The book carefully analyzes the trial proceedings that she witnessed in the courtroom. Phenomenology allows Salamon to dissect the way that gender is perceived by the various actors in the trial. She shows how what was often labeled sexuality was actually gender expression. To wear an article of clothing can thus be seen as a sexually aggressive act, justifying the violence against those who express their gender. She also explores the way in which attitudes about Latisha were manifest how her walk was perceived and described. These detailed examinations bring us closer to making these forms of violence and disregard thinkable, rather than casting them as an omnipresent environment.

There is much more in this case and in the book.

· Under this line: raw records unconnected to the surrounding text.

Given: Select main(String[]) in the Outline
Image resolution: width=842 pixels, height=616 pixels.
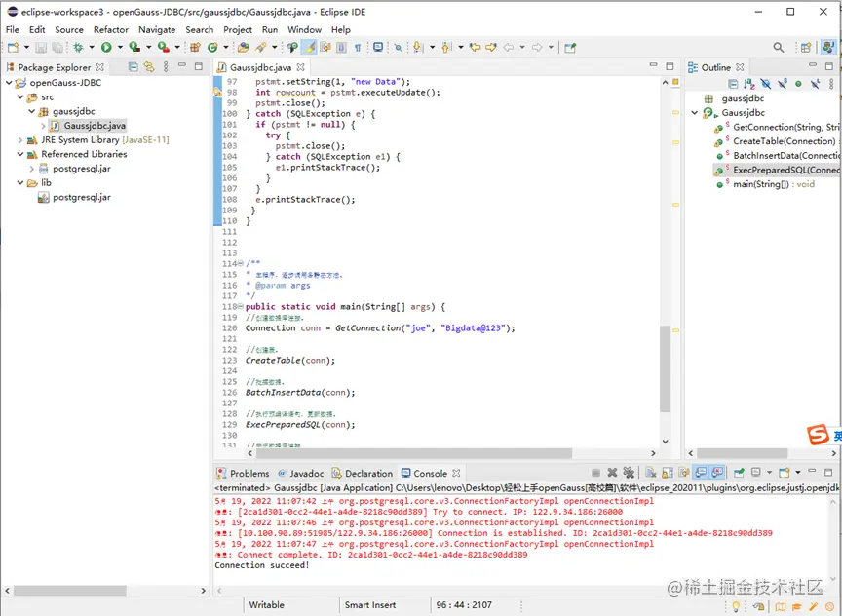Looking at the screenshot, I should pyautogui.click(x=759, y=183).
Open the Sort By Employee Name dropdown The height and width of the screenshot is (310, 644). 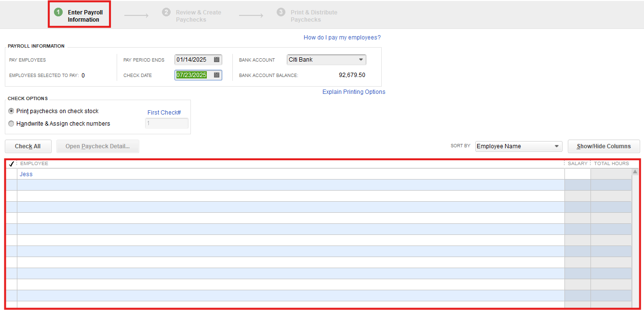(x=557, y=146)
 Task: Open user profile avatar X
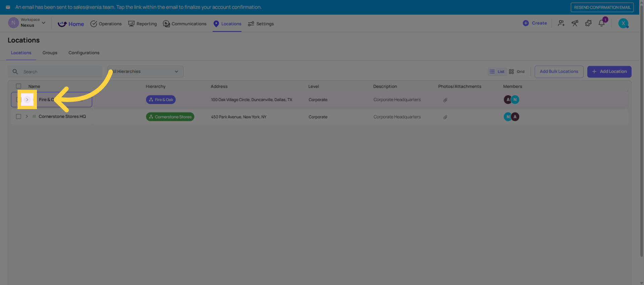(x=623, y=23)
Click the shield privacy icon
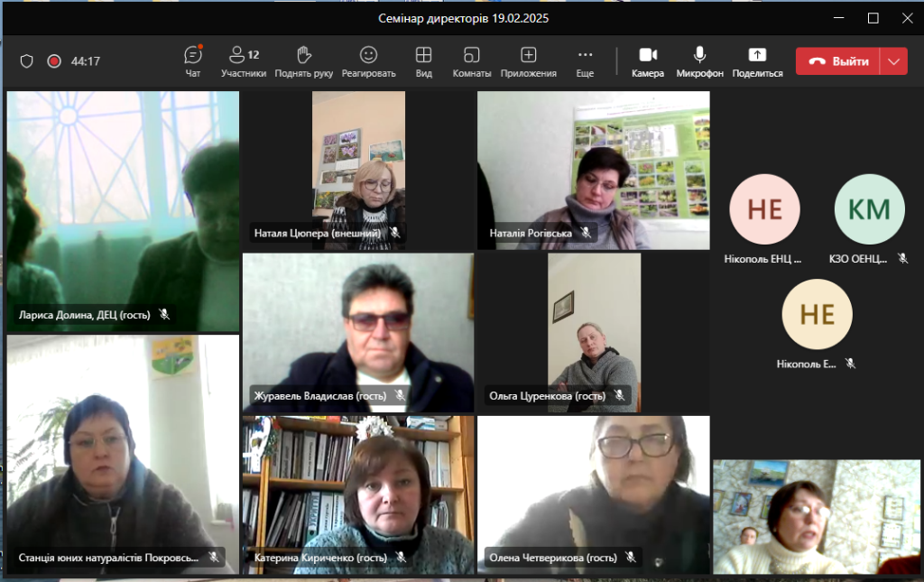924x582 pixels. [x=27, y=61]
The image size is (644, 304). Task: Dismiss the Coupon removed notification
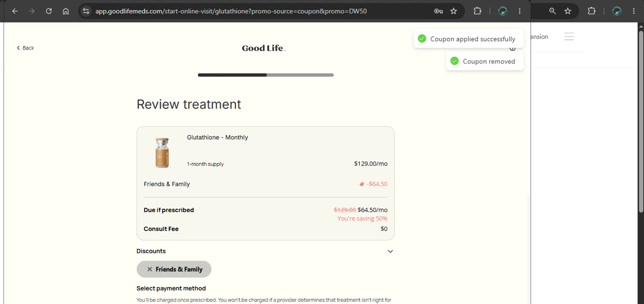(x=485, y=61)
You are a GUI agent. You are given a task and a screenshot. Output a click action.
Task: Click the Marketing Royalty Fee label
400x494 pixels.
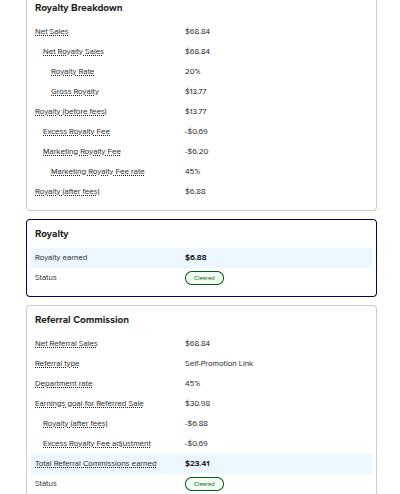[x=82, y=152]
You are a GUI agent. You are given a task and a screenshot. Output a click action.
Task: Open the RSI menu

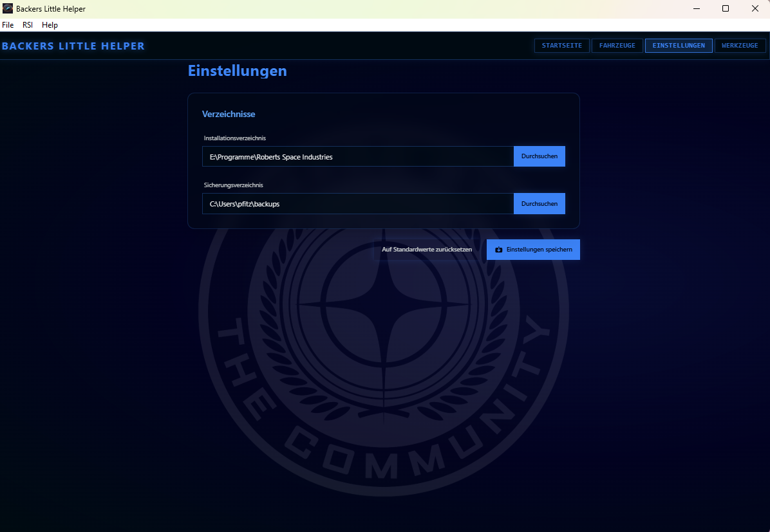tap(28, 25)
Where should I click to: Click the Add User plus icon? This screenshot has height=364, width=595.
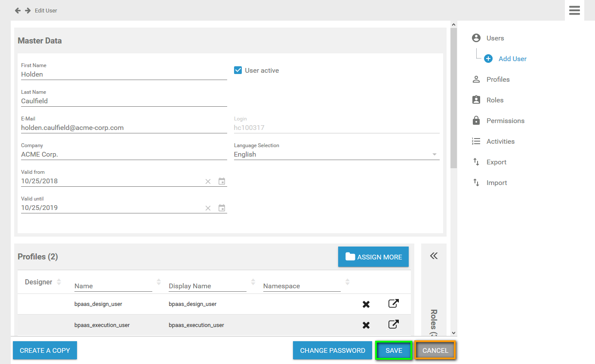488,59
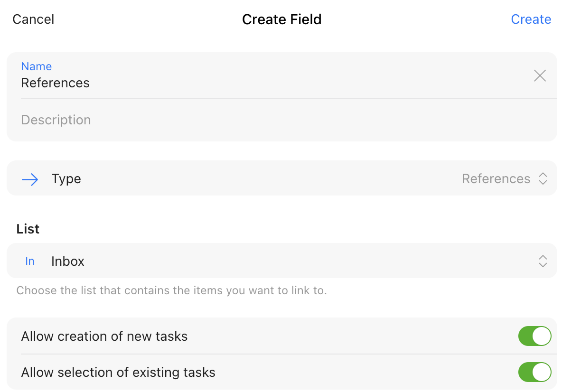Toggle off Allow creation of new tasks
The image size is (562, 392).
coord(534,336)
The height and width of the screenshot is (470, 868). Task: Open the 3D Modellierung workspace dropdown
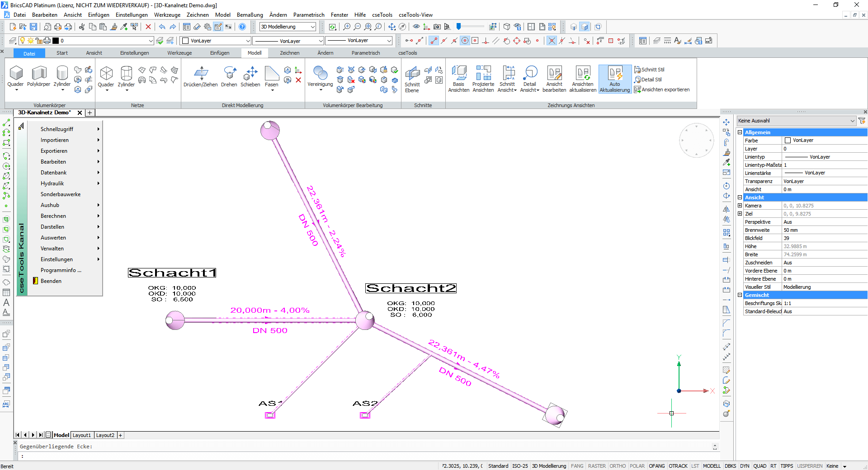[x=288, y=27]
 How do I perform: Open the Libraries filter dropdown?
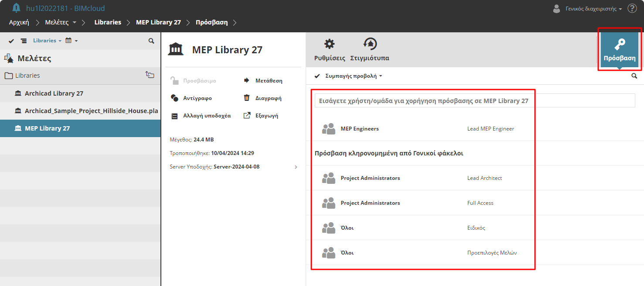[x=47, y=41]
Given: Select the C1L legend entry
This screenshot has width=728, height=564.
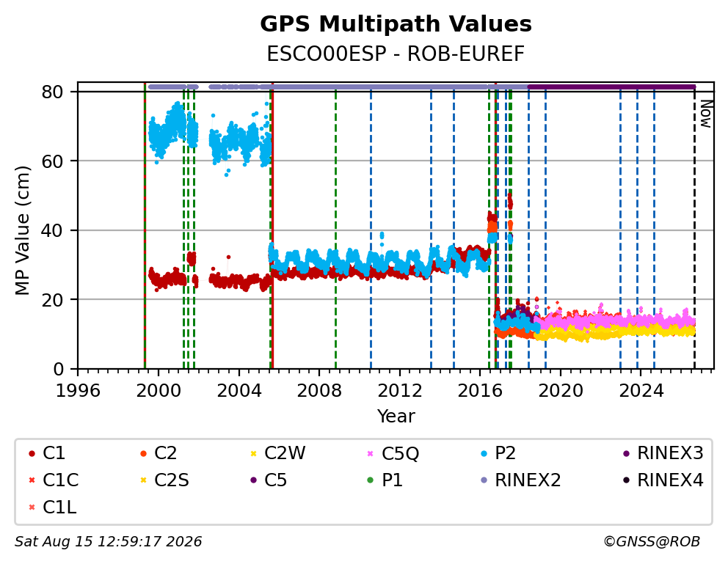Looking at the screenshot, I should click(x=52, y=508).
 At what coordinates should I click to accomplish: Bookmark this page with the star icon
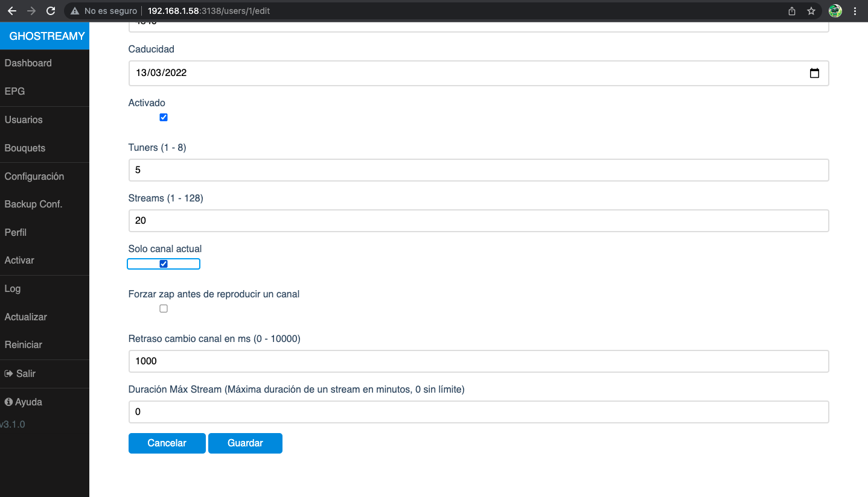tap(811, 11)
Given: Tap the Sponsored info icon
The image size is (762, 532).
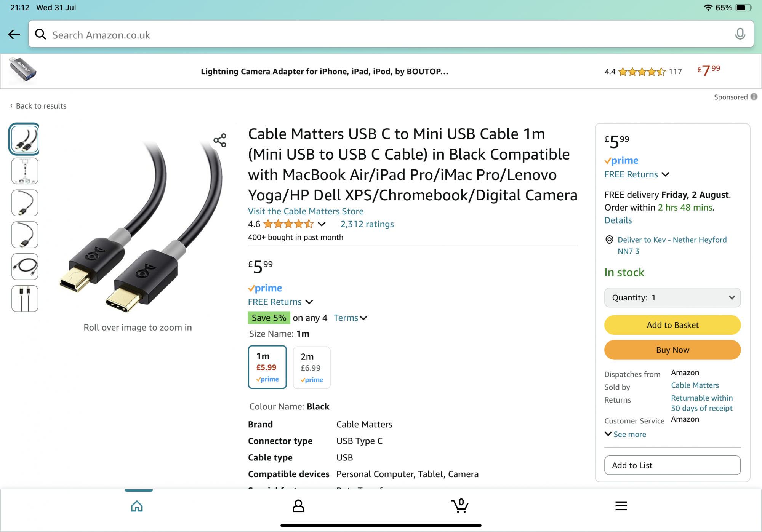Looking at the screenshot, I should [754, 97].
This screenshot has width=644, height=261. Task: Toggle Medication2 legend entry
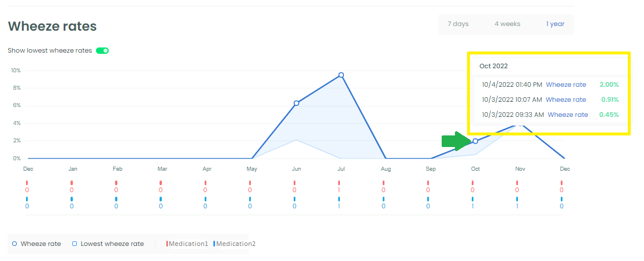tap(234, 244)
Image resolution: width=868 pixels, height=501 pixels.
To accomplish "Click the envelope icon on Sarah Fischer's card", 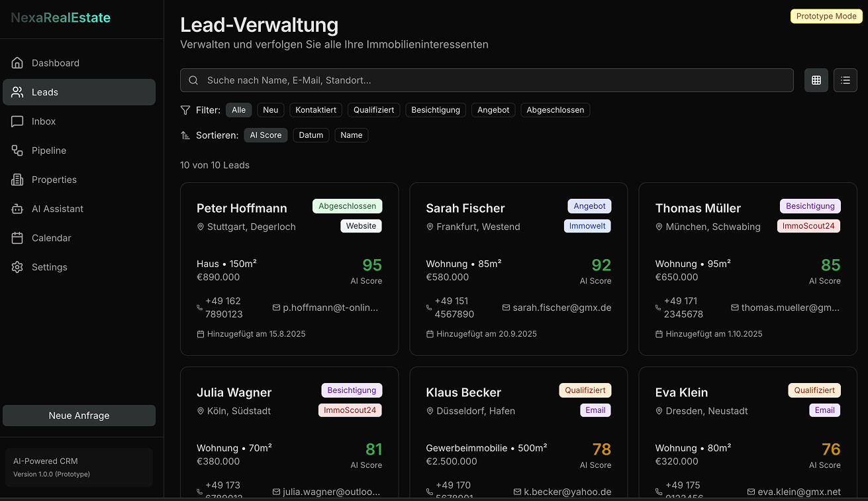I will tap(506, 307).
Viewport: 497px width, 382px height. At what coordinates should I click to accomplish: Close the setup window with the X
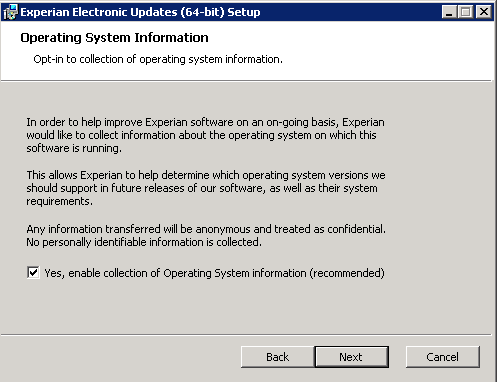pos(484,12)
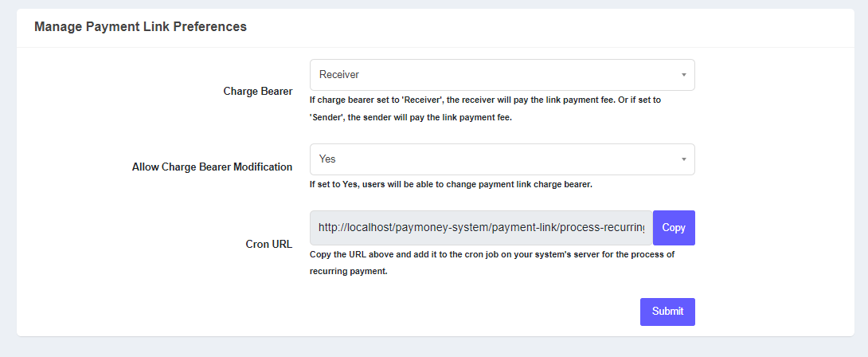Click the arrow of the Yes dropdown

pos(683,159)
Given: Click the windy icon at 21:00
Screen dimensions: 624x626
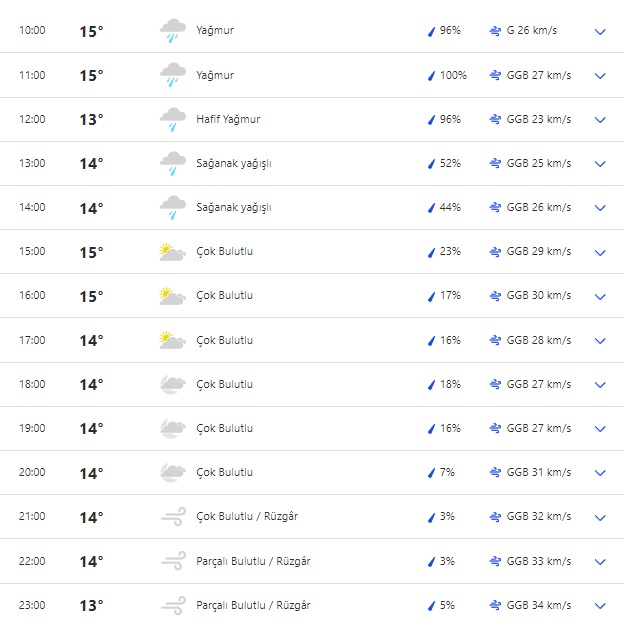Looking at the screenshot, I should (x=172, y=517).
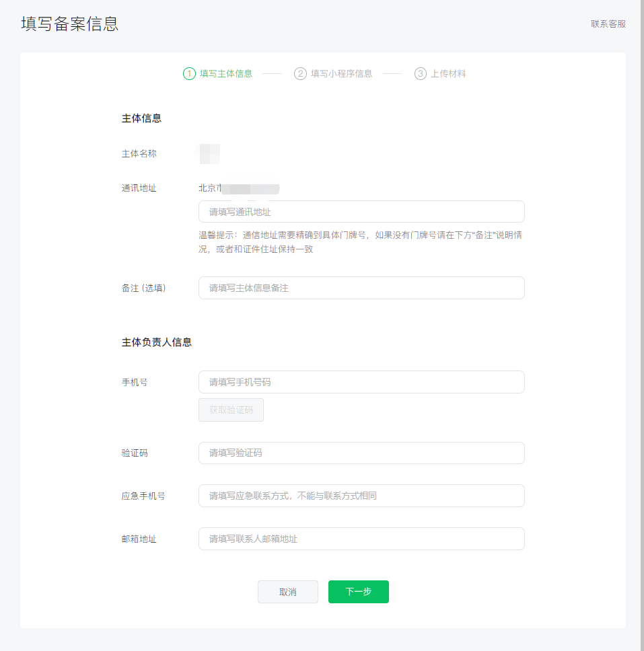Click the 验证码 input field

(x=361, y=453)
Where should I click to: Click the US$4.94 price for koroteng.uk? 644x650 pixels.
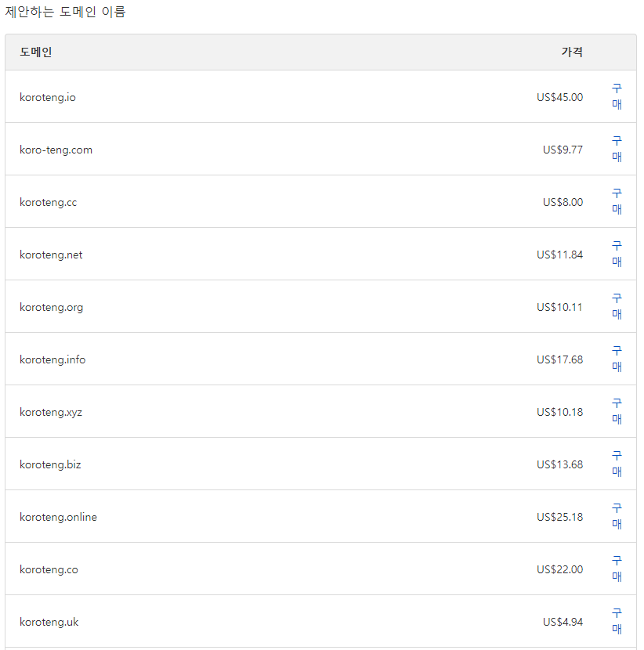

Race is a crucial aspect of the trial, and Salamon discusses it, as well as the questions of age, childhood, and adulthood that complicated accounts of both Brandon and Latisha. Yet perhaps the most fascinating part of this work comes in chapter 4, on objects. Salamon introduces the idea of the ultra-chose, or ultra-thing, from Merleau-Ponty. The ultra-thing, according to Salamon, an object that forms an undeniable part of a child’s reality, yet cannot be directly manipulated and therefore cannot be fully understood. Merleau-Ponty gives the example of the moon. Salamon here suggests that gender norms might function as a kind of ultra-thing: undeniably real, yet essentially out of our grasp to manipulate and therefore always escaping full comprehension. In this way, this book points towards the difficult task of thinking about forms of difference and the violence that often attends them, and suggests that examining how gender is differently perceived is a crucial step beyond acknowledging that transphobic violence exists.